--- GIVEN RECORDS ---

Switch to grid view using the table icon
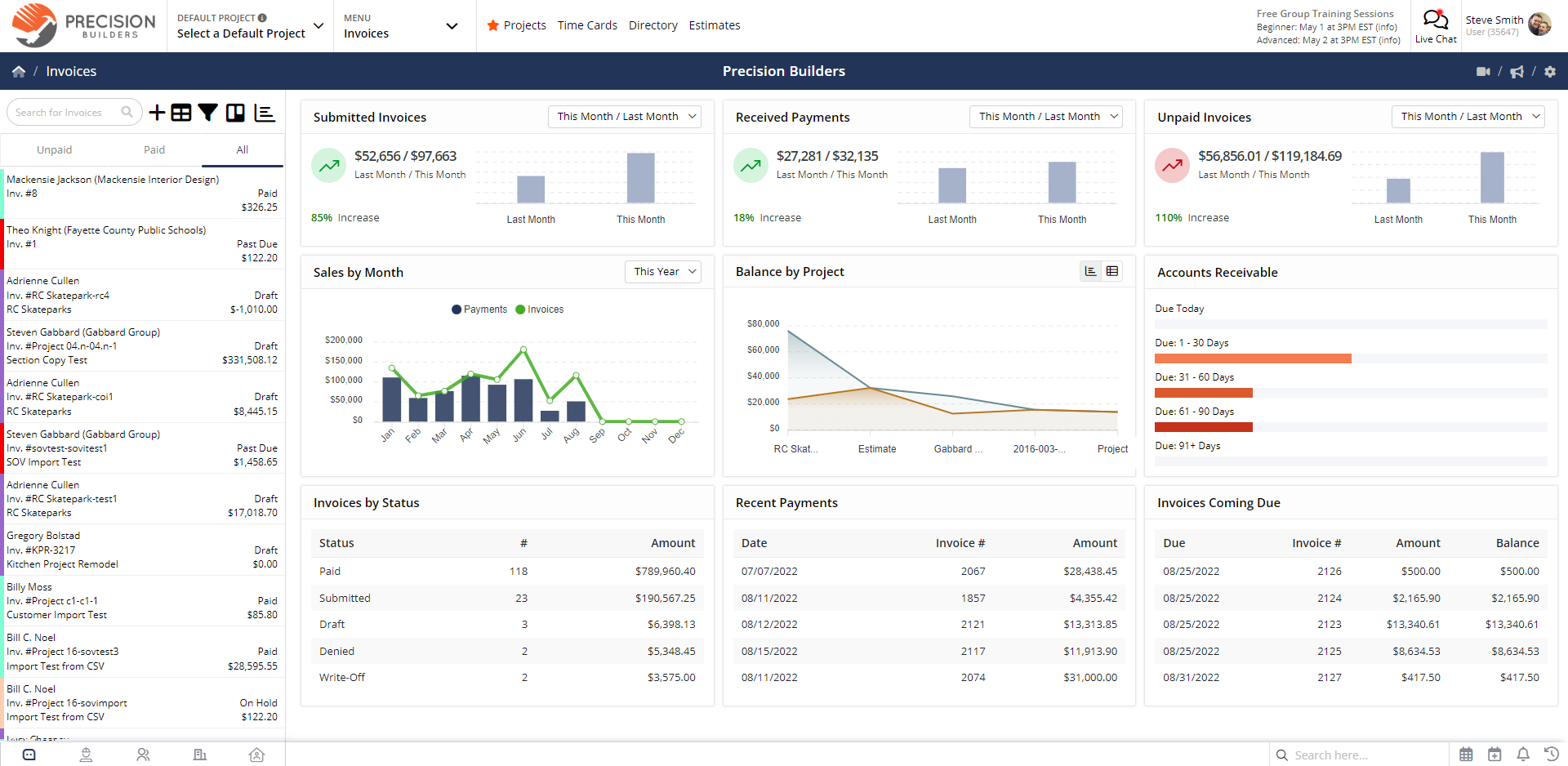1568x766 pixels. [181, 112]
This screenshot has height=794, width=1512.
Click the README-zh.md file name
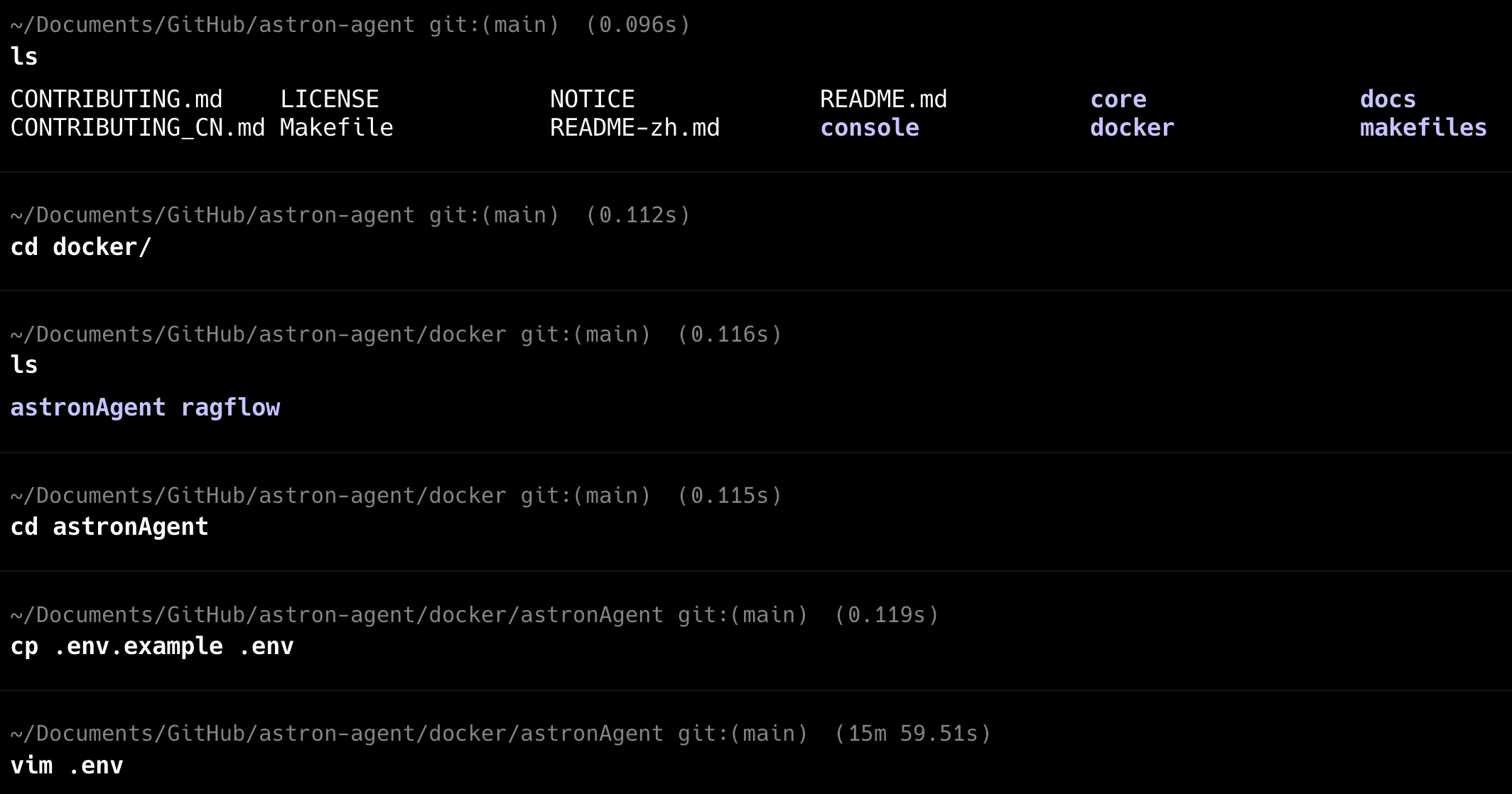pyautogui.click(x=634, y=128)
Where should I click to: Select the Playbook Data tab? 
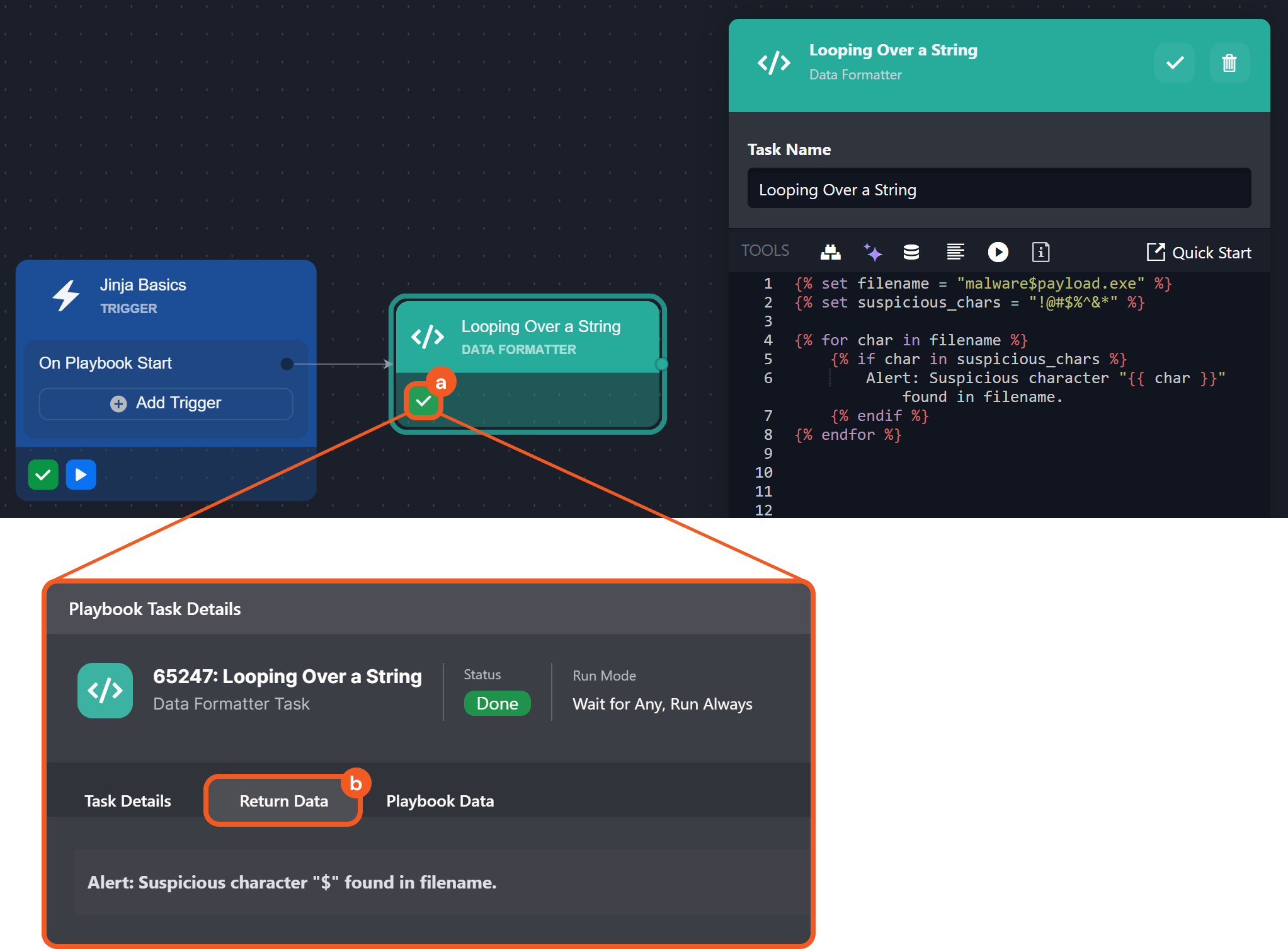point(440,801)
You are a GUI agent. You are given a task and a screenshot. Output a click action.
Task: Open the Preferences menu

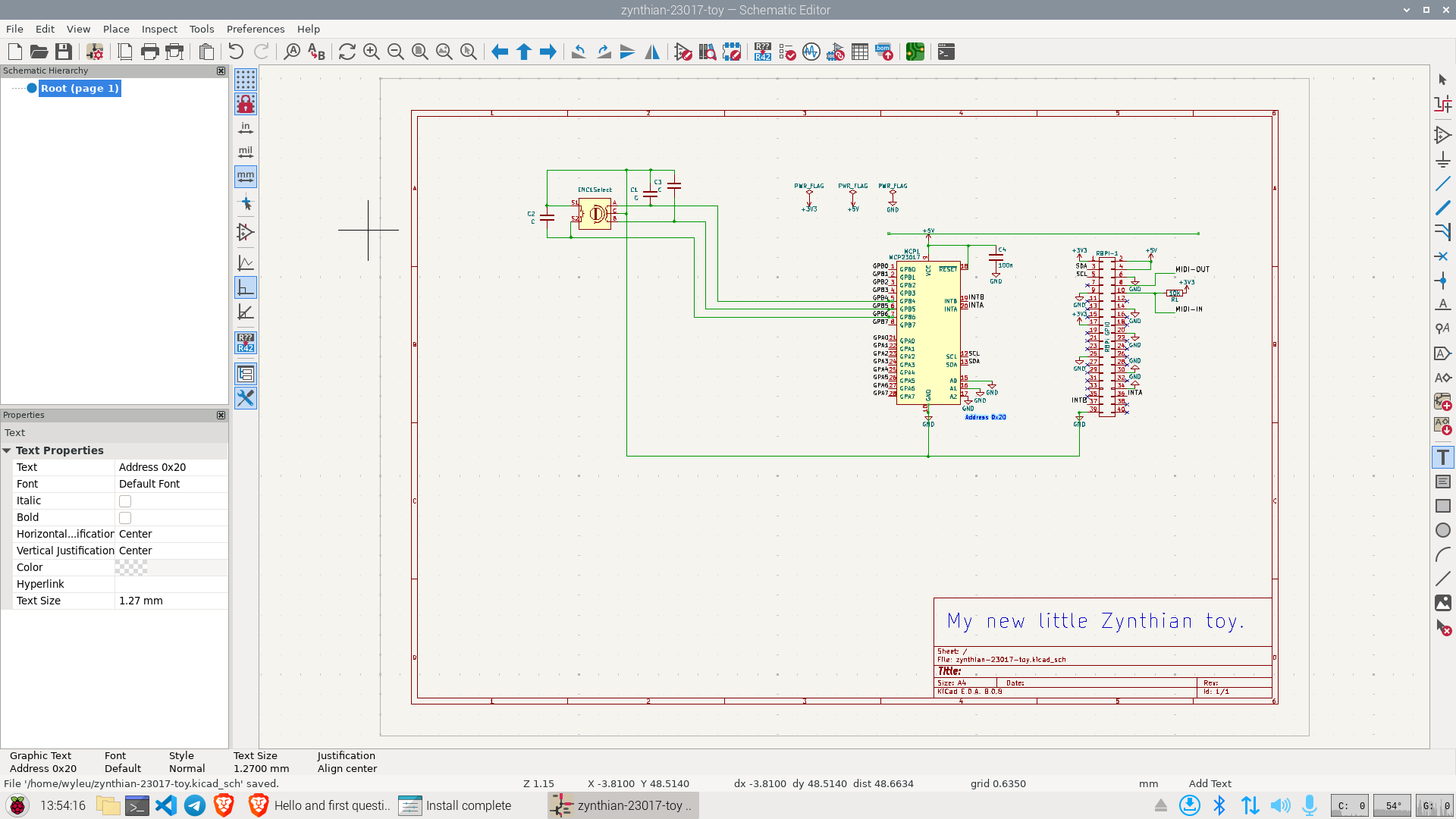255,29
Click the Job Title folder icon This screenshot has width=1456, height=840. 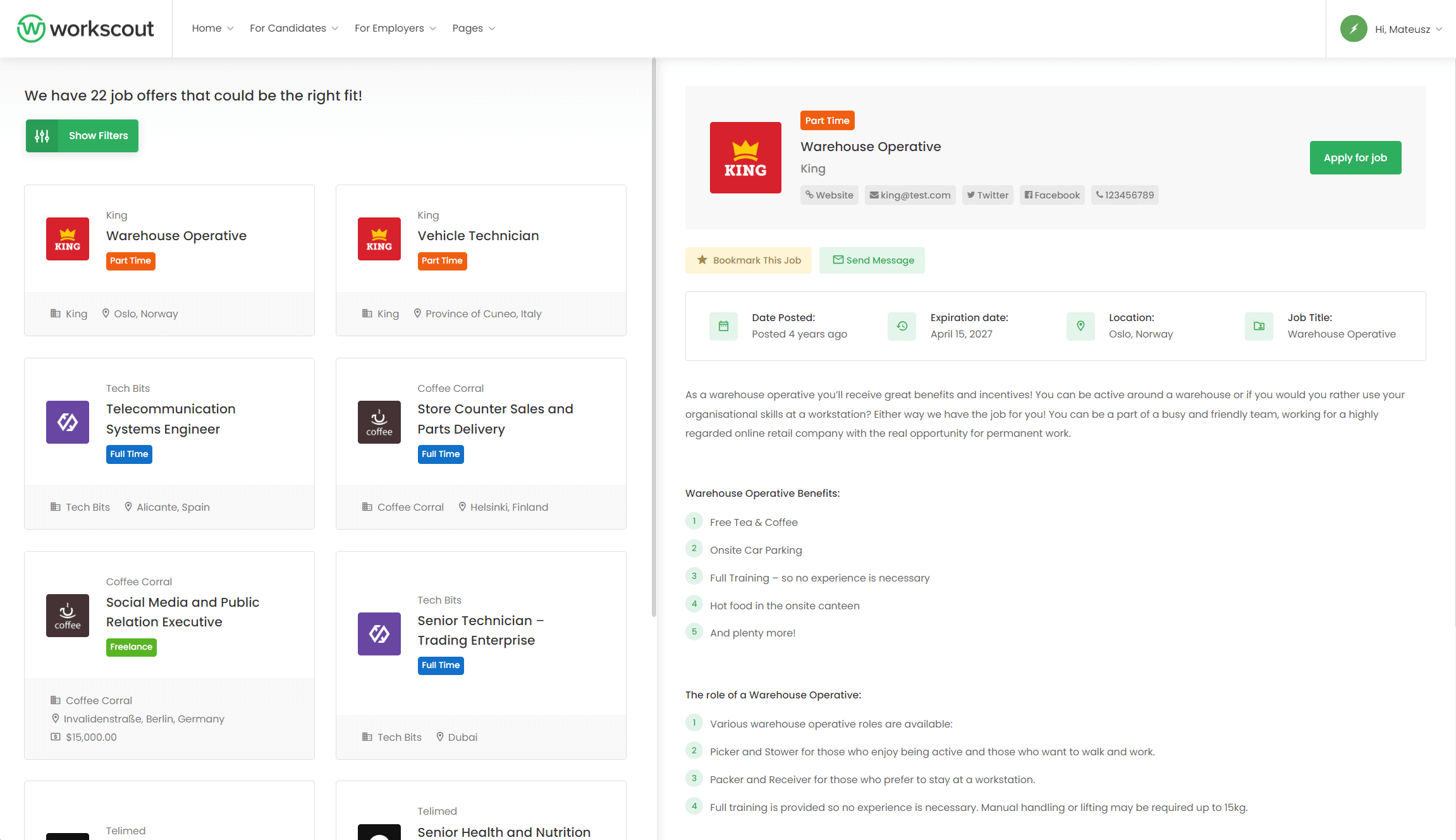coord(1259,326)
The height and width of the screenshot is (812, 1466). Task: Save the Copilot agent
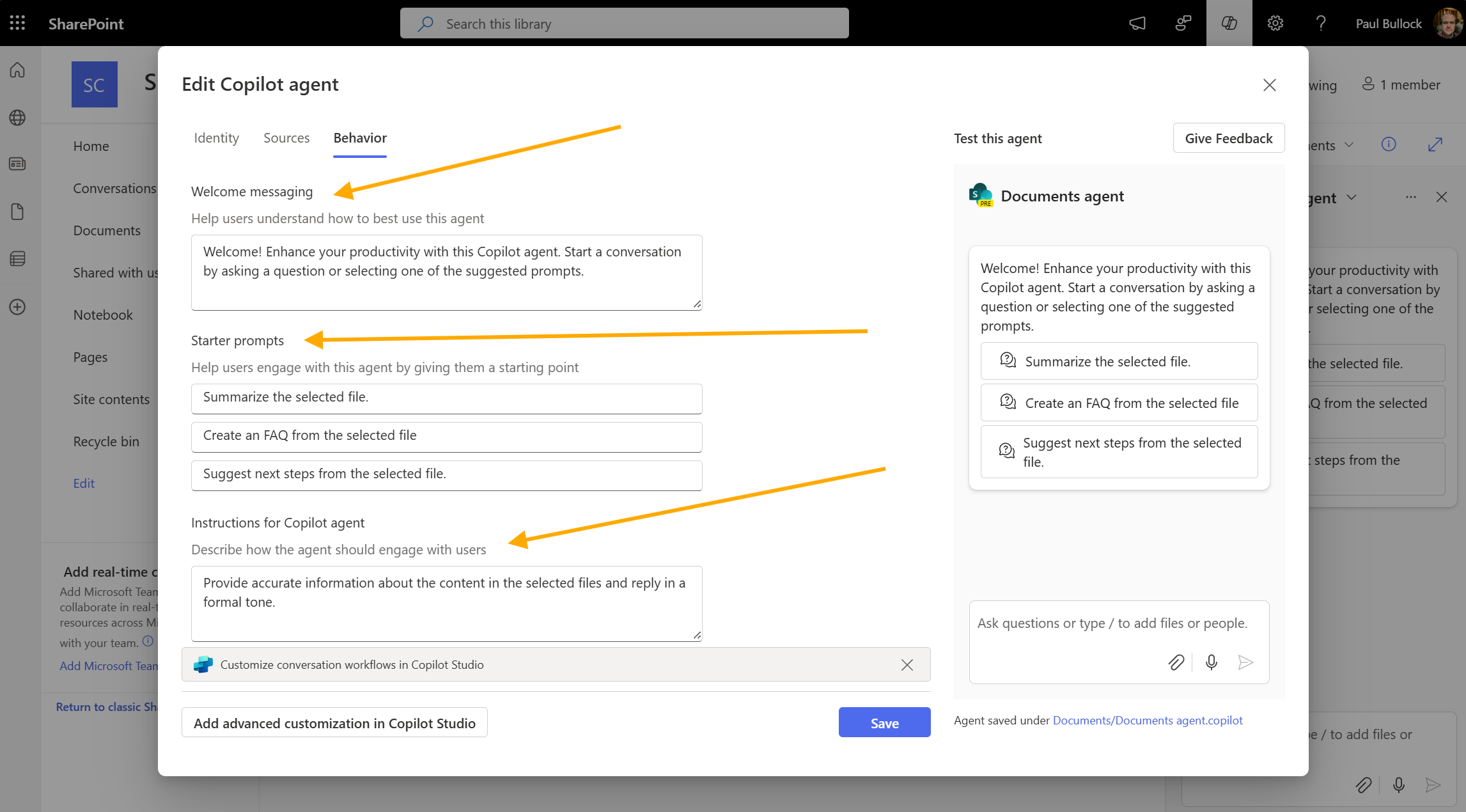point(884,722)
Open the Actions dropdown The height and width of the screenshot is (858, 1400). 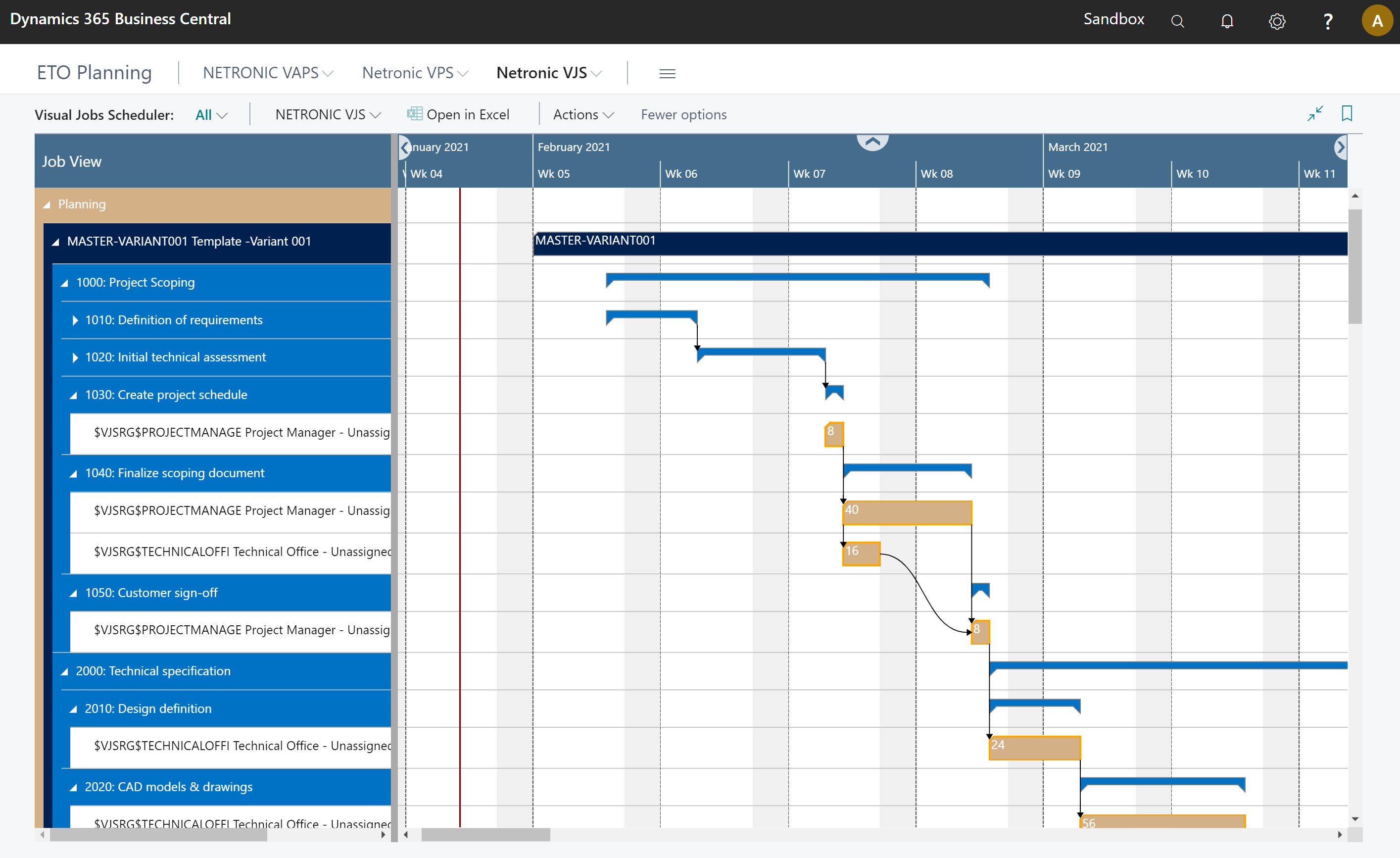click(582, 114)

---

▸ WORK INSTRUCTIONS
Give again, please, precisely the lines that begin the records and run through the line with "You are a GUI" in it, keeping both end lines and dropping any pictures.

▸ ANSWER
Switch to grid view using the table icon
1568x766 pixels. [181, 112]
This screenshot has height=794, width=1512.
Click the README-zh.md file name
pyautogui.click(x=634, y=128)
Where should I click to: Select the Playbook Data tab? 
point(440,801)
You are a GUI agent. You are given a task and a screenshot. Output a click action.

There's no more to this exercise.